The $3 billion that Brightline is receiving is short of the $3.75 billion the company requested. But the railroad already planned to finance the rest of the $12 billion project privately.
Harnish said Brightline is likely to be the first of the California high-speed projects to start operations. It has a simpler route than the Central Valley counterpart, plus Brightline has already secured its right-of-way and property for two stations, he noted.
Meanwhile, Virginia and North Carolina secured $1 billion for a new rail route between Richmond and Raleigh that is expected to reduce the travel time between two southern capitals by one hour. Both states have already moved to acquire parts of an abandoned freight rail line to make the direct connection, so they don’t have to use a more circuitous route currently used by Amtrak trains.

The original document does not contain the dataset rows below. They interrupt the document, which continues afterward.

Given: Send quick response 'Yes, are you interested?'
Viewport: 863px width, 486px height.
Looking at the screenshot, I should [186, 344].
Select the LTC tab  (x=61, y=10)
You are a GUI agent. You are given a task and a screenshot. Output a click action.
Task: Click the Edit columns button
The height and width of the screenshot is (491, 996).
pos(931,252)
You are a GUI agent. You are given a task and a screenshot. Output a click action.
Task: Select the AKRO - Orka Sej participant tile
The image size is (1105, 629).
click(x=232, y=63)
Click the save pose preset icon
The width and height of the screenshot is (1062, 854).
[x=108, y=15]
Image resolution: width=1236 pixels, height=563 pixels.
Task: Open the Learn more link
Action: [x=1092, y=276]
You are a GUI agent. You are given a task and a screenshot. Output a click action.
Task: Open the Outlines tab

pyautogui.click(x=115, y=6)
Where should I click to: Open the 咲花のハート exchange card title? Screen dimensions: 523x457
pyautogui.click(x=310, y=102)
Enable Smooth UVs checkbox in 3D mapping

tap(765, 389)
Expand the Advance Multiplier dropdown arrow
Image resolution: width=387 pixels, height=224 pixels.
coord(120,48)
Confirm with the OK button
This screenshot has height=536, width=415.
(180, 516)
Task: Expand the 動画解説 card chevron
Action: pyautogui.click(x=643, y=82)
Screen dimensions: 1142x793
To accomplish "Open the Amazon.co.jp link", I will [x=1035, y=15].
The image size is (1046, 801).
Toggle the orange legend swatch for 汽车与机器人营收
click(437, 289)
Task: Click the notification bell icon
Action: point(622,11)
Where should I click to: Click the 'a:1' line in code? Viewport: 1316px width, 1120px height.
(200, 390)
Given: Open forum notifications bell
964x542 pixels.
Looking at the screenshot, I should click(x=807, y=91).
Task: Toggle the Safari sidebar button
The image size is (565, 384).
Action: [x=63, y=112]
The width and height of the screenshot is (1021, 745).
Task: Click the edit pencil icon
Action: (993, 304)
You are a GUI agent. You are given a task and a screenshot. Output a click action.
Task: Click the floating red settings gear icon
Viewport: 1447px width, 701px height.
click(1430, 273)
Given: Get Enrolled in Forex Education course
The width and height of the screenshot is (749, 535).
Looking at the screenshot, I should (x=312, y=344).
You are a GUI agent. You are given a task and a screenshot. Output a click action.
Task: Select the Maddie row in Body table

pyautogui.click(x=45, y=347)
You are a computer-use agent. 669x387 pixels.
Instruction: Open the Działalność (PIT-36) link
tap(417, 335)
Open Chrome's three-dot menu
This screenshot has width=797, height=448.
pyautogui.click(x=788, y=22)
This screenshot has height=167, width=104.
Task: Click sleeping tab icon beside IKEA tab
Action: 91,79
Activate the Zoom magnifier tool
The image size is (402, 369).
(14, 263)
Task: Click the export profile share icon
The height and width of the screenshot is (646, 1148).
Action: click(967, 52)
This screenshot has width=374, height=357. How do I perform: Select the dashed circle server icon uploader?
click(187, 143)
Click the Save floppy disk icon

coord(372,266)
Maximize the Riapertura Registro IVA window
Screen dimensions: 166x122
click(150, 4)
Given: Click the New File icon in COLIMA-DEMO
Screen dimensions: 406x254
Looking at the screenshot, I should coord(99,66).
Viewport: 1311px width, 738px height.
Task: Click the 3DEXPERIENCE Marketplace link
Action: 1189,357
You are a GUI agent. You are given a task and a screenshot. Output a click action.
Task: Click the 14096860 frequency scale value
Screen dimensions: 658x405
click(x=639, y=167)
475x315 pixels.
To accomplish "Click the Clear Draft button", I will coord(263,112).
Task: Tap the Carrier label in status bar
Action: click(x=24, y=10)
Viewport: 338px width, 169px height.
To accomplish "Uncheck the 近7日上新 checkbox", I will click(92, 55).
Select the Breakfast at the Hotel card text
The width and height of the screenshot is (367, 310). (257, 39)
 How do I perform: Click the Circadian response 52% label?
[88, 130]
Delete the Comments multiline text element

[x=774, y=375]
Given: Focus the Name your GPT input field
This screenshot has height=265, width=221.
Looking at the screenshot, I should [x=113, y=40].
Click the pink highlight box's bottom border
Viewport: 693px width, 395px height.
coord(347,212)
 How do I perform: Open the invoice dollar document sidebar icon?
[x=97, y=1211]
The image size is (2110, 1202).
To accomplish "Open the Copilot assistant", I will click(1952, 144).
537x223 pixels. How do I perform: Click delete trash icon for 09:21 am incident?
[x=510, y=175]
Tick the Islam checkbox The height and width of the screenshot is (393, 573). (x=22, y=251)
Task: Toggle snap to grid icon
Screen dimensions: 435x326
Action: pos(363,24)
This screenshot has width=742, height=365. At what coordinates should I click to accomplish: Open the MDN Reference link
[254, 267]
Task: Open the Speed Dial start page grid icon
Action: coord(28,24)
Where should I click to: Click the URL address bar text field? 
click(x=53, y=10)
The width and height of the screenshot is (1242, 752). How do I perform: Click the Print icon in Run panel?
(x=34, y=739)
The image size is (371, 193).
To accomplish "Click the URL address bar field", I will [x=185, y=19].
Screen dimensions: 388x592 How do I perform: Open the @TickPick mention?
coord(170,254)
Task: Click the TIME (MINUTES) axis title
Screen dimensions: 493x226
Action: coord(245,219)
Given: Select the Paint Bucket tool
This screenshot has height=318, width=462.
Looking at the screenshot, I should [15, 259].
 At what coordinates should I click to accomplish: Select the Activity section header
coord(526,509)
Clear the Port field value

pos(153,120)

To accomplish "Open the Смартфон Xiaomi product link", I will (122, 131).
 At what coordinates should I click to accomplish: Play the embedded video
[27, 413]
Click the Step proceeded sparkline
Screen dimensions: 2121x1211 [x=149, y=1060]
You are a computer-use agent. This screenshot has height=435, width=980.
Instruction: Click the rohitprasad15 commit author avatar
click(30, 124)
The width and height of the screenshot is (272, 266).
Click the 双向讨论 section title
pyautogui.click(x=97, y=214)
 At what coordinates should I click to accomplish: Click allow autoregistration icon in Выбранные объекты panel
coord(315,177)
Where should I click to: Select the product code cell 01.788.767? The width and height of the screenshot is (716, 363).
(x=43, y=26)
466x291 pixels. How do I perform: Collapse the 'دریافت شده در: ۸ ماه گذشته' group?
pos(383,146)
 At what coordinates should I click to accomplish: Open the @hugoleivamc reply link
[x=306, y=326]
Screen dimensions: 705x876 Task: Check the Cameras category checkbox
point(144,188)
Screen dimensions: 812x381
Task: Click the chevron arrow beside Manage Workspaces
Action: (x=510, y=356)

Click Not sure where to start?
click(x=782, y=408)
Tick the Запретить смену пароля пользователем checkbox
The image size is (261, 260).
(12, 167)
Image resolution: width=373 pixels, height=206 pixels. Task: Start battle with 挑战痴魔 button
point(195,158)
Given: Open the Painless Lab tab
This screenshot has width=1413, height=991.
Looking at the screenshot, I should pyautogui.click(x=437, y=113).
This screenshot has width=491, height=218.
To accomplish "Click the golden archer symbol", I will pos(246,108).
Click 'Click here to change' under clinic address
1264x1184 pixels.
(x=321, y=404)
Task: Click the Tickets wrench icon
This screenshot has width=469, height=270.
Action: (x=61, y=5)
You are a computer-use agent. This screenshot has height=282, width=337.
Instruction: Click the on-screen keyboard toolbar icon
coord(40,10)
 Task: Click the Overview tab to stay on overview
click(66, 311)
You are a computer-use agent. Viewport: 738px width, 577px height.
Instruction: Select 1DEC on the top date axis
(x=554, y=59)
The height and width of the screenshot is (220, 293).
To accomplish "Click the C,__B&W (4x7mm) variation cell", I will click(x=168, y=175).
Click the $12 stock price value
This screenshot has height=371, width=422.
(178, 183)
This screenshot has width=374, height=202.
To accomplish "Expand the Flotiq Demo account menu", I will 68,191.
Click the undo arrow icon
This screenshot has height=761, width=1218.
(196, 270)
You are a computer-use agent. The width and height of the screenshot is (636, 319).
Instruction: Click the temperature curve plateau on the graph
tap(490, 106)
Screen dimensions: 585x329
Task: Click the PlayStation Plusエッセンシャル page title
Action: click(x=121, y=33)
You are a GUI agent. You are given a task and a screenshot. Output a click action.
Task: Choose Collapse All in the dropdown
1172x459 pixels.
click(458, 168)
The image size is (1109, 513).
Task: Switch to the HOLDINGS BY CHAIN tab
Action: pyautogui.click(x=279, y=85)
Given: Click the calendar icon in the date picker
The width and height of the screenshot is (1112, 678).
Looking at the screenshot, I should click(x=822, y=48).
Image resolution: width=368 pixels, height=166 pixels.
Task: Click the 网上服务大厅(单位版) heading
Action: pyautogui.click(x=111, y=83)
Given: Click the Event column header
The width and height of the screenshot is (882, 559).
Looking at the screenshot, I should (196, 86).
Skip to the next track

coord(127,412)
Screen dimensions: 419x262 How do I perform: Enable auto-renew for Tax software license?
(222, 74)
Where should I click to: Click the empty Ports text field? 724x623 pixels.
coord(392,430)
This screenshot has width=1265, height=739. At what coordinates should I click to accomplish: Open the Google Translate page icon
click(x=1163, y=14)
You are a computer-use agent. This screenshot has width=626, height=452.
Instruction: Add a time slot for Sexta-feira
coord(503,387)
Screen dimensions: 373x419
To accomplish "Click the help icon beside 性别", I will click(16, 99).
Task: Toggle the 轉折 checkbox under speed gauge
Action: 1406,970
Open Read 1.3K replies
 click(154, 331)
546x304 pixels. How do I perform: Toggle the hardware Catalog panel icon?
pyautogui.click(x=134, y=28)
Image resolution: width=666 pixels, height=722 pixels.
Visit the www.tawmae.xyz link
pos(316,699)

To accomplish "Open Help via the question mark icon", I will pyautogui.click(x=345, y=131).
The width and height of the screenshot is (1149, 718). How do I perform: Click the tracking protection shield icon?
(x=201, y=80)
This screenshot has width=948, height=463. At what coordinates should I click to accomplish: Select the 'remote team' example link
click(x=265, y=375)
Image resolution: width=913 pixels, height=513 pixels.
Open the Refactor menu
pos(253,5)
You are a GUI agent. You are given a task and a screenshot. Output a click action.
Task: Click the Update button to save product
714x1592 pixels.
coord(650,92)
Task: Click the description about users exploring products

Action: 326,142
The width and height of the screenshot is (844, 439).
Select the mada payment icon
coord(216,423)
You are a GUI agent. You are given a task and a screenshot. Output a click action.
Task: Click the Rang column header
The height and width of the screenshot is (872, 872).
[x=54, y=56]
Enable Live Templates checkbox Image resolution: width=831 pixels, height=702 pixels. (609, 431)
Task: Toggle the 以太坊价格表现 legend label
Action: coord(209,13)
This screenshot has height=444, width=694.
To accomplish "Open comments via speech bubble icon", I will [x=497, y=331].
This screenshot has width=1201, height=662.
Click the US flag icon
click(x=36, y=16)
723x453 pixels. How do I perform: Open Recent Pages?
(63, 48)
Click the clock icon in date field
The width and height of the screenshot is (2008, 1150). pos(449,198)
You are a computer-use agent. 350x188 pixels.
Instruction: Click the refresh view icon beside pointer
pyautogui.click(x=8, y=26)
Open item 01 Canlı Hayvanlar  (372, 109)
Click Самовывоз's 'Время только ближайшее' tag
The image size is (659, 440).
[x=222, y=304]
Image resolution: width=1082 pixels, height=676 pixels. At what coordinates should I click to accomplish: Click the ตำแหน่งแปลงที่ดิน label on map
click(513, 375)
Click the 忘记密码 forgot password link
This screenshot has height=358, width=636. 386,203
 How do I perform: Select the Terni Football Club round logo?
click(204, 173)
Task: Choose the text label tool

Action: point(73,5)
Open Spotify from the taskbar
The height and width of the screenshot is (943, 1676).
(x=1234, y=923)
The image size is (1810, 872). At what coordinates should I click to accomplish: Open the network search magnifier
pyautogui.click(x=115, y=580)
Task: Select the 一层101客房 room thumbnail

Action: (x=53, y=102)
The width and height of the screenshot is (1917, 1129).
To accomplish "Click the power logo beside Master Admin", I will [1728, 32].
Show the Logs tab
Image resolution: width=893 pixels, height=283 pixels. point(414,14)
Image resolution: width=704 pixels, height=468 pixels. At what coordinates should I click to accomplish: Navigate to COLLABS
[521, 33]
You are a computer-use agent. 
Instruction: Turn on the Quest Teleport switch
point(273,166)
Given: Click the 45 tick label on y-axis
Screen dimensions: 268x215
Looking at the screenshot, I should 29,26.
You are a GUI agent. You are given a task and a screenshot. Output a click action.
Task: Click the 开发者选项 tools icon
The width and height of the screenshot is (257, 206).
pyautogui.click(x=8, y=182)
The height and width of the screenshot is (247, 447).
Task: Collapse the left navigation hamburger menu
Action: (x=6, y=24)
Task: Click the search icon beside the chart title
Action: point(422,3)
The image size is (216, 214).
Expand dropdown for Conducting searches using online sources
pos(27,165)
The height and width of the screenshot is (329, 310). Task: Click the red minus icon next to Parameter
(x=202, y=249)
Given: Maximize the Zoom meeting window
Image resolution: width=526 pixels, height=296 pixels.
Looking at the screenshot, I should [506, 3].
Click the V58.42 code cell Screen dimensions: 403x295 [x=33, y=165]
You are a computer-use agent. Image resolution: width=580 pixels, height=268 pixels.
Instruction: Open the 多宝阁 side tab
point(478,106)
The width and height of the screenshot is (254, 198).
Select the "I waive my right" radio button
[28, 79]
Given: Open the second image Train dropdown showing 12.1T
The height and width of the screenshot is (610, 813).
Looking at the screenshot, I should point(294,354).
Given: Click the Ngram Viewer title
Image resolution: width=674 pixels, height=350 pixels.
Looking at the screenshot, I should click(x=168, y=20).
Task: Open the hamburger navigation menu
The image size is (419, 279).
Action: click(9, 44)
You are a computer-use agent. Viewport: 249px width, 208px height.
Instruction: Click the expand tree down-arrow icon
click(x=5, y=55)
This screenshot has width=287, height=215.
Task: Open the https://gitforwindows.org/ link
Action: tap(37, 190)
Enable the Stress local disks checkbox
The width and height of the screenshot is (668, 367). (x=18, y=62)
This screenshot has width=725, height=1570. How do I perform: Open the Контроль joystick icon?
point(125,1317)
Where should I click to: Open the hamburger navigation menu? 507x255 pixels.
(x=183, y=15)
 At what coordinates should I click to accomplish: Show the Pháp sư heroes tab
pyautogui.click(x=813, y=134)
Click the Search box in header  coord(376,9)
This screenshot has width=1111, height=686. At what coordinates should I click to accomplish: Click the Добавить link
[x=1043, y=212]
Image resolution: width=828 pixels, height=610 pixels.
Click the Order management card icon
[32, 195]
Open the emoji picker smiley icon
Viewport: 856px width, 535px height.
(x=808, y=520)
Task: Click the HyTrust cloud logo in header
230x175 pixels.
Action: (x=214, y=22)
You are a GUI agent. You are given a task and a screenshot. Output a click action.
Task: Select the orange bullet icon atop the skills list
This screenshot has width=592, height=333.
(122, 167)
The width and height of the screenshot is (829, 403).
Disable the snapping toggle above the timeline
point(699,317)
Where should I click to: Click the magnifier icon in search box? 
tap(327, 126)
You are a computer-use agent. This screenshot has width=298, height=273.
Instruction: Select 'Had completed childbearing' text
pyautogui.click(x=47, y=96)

The connection also means that Raleigh passengers will have a more direct route to Washington, D.C., and one day, advocates hope, it could clear the way for an extension of the Northeast Corridor’s electric service into the South. Rail ridership in North Carolina and Virginia has boomed since the pandemic, as both states look to expand service by buying assets from freight railroads and increasing train frequency.
In the meantime, U.S. Sen. Thom Tills, a Republican from North Carolina, hailed the grant as a way to help local businesses.
“This $1 billion grant for North Carolina to make progress on the Raleigh to Richmond Rail Line is a big win for economic development in the region,” he said. “I’m proud this investment was made possible by the Bipartisan Infrastructure Law that I helped negotiate, write, and pass into law.”
Daniel C. Vock is a senior reporter for Route Fifty based in Washington, D.C.